On March 26, 2014, the Company announced the results of the non-operated Marathon Road 15 PA Fed #1H well in Lea County, New Mexico. Under controlled flowback, the well produced at a rate of approximately 2,032 bbls of oil and 1.974 MMcf of natural gas, which equates to 2,361 Boe on March 21, 2014. Caza currently has a 14.7% working interest (approximate 12.5% net revenue interest) in this well.
On March 20, 2014, the Company commenced drilling operations on the Gramma Ridge 27 State #1H horizontal Bone Spring well in Lea County, New Mexico. The well is the initial test well on Caza’s Gramma Ridge Property and is targeting the 3rd Bone Spring Sand interval. The well has reached the intended total measured depth and the fracture stimulation began on May 13, 2014. Caza currently has a 52.5% working interest (approximate 41.61% net revenue interest) in this well.
On March 11, 2014, the Company announced the results of its West Copperline 29 Fed #3H well in Lea County, New Mexico. Under controlled flowback, the well produced at a peak 24 hour gross rate of 879 bbls of oil and 1.374 MMcf of natural gas, which equates to 1,108 boe on March 7, 2014. The well subsequently produced at the higher rate of 969 bbls of oil and 1.21 MMcf, which equates to 1,176 boe on March 11, 2014. Caza currently has a 62.5% working interest (approximate 46.94% net revenue interest) in this well.
On February 5, 2014, the Company provided a Fourth Quarter production update highlighting the significance of the Bone Spring production to the Company to date. The announcement forecasted Caza’s net aggregate production reaching 32,783 boe for the month of April 2014, which equates to 1,092 boe/d. That growth was forecasted to continue through August 2014, when net aggregate production is expected to reach 35,538 boe for the month, which equates to 1,185 boe/d. The Company continues to progress towards meeting these forecasts and is performing in line with Management expectations.

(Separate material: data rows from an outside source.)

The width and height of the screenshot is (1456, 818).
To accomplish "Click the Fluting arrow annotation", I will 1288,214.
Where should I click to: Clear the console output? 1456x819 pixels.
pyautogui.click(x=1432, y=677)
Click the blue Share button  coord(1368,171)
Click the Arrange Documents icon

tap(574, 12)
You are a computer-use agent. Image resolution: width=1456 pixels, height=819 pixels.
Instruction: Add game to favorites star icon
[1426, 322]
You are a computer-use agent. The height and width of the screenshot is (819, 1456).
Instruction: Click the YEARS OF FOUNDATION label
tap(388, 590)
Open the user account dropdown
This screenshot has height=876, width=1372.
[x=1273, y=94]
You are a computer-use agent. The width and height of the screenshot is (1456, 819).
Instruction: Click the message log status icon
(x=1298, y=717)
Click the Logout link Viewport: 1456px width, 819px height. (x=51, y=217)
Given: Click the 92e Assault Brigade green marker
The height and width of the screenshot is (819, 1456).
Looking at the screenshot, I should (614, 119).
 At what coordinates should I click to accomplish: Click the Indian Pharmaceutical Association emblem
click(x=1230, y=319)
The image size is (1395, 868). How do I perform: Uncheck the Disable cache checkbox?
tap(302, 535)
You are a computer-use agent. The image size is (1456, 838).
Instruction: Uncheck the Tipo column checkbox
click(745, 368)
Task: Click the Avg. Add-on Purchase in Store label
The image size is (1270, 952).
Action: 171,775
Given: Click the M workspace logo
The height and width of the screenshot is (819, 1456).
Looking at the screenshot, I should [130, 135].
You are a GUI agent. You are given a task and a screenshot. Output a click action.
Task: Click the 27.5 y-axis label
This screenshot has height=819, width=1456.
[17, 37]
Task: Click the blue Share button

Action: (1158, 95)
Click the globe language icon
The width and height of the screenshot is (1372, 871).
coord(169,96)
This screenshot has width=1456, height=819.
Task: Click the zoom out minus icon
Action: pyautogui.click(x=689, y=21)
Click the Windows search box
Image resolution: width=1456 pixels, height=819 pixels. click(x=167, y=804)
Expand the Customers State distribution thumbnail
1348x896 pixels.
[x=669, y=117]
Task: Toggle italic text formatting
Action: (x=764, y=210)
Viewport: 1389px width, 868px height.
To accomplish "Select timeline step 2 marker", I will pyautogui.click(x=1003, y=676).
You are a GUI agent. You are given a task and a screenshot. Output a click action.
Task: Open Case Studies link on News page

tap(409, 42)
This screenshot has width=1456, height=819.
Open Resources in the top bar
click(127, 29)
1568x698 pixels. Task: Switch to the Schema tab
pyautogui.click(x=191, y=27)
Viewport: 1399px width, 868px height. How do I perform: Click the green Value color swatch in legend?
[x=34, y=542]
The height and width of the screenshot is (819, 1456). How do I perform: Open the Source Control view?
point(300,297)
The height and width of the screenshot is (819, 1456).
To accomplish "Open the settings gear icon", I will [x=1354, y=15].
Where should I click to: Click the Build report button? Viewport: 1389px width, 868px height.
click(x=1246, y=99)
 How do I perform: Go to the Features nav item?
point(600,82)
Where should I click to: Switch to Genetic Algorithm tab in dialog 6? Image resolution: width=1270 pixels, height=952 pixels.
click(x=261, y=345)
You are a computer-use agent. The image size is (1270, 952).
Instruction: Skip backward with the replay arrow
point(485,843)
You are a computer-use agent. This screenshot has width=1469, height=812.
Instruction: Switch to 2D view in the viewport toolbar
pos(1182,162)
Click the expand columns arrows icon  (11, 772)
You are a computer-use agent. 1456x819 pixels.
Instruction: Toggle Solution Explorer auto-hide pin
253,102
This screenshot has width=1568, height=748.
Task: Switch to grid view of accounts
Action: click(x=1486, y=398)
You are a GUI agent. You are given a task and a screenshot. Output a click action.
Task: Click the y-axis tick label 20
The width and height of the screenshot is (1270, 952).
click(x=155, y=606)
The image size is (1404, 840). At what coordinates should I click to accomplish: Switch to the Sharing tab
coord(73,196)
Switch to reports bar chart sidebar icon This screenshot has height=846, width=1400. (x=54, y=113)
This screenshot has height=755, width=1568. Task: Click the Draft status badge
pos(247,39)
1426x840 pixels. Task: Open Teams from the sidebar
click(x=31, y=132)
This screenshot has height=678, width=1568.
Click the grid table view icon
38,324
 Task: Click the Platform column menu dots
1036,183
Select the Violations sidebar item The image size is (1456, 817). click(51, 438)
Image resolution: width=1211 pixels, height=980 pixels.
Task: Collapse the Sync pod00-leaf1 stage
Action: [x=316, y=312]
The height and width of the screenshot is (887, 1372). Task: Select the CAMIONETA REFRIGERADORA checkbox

On January 2, 2014, the Company announced that it had drawn an advance of US$10MM pursuant to its Note Purchase Agreement with Apollo Investment Corporation, and Investment fund managed by Apollo Investment Management (collectively “Apollo”). With this advance, the Company has drawn an aggregate of US$35MM from the total facility of US$50MM.
W. Michael Ford, Chief Executive Officer commented:
“We are pleased to provide our financial and operational results for the first quarter of 2014. Once again our numbers are up across the board. Our oil and NGL volumes are up 224% year-on-year and 31% since Q4 2013. Oil and NGL’s now comprise 73% of the Company’s combined oil and natural gas production. Additionally, our natural gas production was up 156% year-on-year, which is the direct result of associated natural gas production and quick hook-ups to sales lines in the Bone Spring play.”
“These production increases have led to correlative increases in Company revenues. Company revenues from oil and natural gas sales increased 259% year-on-year and 36% quarter-on-quarter. Our adjusted EBITDA also increased 695% year-on-year.”
“I am very pleased with the Company’s continued operational success and progress in the Bone Spring play. This area has been the primary focus for the Company and continues to generate material value creation for our shareholders. We hope to continue this success throughout the remainder of 2014.”